Selain hukuman dua tahun penjara, General Manager Sumatera Light South Operation Chevron ini juga didenda Rp200 juta subsider 3 bulan kurungan.

Hamid mengaku sangat menghormati lembaga peradilan Indonesia dan telah sepenuhnya mengikuti proses hukum terkait dugaan korupsi proyek pemulihan lahan atau tanah tercemar limbah minyak (bioremediasi) di Riau.

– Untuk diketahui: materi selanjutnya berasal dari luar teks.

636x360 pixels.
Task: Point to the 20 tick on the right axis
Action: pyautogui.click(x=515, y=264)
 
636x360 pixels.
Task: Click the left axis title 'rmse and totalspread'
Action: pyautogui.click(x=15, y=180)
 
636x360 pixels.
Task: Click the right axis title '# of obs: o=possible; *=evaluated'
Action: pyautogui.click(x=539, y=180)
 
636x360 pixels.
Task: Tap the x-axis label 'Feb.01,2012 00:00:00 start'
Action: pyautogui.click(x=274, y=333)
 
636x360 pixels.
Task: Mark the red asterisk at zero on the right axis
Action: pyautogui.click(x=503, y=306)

"Meskipun kami menyambut baik putusan pengadilan yang menyatakan bahwa Bachtiar tidak terbukti melakukan tindakan kriminal, namun kami sangat kecewa atas putusan pengadilan yang terbagi ini yang menyatakan bahwa Bachtiar terbukti bersalah dalam dakwaan sekunder atas penyalahgunaan wewenang dan tetap ditahan," katanya.

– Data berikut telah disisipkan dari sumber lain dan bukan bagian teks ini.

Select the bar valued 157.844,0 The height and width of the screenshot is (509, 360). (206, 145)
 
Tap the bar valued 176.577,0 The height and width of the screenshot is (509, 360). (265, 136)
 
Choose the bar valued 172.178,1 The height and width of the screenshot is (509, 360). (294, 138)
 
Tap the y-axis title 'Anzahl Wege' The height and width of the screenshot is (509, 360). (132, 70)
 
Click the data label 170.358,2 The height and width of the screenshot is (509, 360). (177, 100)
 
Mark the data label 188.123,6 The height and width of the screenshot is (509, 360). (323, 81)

Hamid mengaku sangat yakin putusan tersebut tidak memberi keadilan karena sebelum vonis, bukti-bukti faktual yang melimpah, keterangan pihak pemerintah yang berwenang dan pendapat para ahli yang hadir di persidangan menunjukkan dengan jelas bahwa Bachtiar tidak melakukan pelanggaran hukum dan proyek tersebut telah berjalan sesuai dengan peraturan yang berlaku.

Keprihatinan dan dukungan menurut dia diberikan perusahaan untuk Bachtiar dan keluarganya dalam masa yang sangat sulit.

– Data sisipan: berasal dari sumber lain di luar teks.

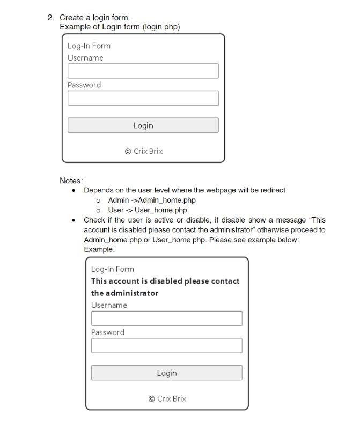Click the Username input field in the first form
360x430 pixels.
pos(143,71)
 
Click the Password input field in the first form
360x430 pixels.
pos(143,98)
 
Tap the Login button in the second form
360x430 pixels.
pos(166,373)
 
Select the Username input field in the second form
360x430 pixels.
pos(166,318)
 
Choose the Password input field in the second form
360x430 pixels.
pos(166,345)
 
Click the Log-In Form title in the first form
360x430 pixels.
pos(89,46)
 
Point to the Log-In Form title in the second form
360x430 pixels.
pos(112,269)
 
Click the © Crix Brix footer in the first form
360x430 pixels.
pos(143,151)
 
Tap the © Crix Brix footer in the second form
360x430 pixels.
pos(167,398)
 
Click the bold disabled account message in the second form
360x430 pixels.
pos(165,287)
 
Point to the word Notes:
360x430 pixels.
pos(71,181)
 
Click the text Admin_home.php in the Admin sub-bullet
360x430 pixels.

"Kami akan terus mendukung upaya hukum Bachtiar untuk membuktikan bahwa dia tidak bersalah," katanya.

Menurut Hamid, hal itu sangat penting, dan untuk dicatat bahwa pada 27 November 2012, Pengadilan Negeri Jakarta Selatan telah mengeluarkan putusan praperadilan yang memerintahkan pembebasan dari tahanan dan dari status tersangkanya karena tidak ada bukti yang mendukung tuduhan jaksa.

Menurut hukum Indonesia, kata dia, kasus tersebut tidak dapat dibuka kembali tanpa putusan Mahkamah Agung yang membatalkan putusan pengadilan tersebut.

"Kami memandang peradilan dan penahanan Bachtiar yang berlangsung sejak 17 Mei 2013 merupakan pelanggaran hukum," katanya.

Hamid mengatakan, pihaknya percaya bahwa Bachtiar tidak bersalah atas semua dakwaan kepadanya.

Putusan pengadilan itu menurut dia tampaknya telah mengabaikan bukti-bukti faktual, hasil pengujian yang telah tersertifikasi, dokumentasi prosedur, Peraturan Menteri dan berbagai kesaksian dari pejabat pemerintah yang berwenang dan para ahli pihak ketiga yang kredibel.

Dalam menuntut Bachtiar, kata dia, putusan pengadilan tampaknya merujuk hampir seluruhnya pada keterangan salah satu saksi ahli yang telah jelas memiliki konflik kepentingan, dan bukti yang dimilikinya pun telah diabaikan oleh hakim yang berbeda pendapat (dissenting opinion) dalam putusan pengadilan.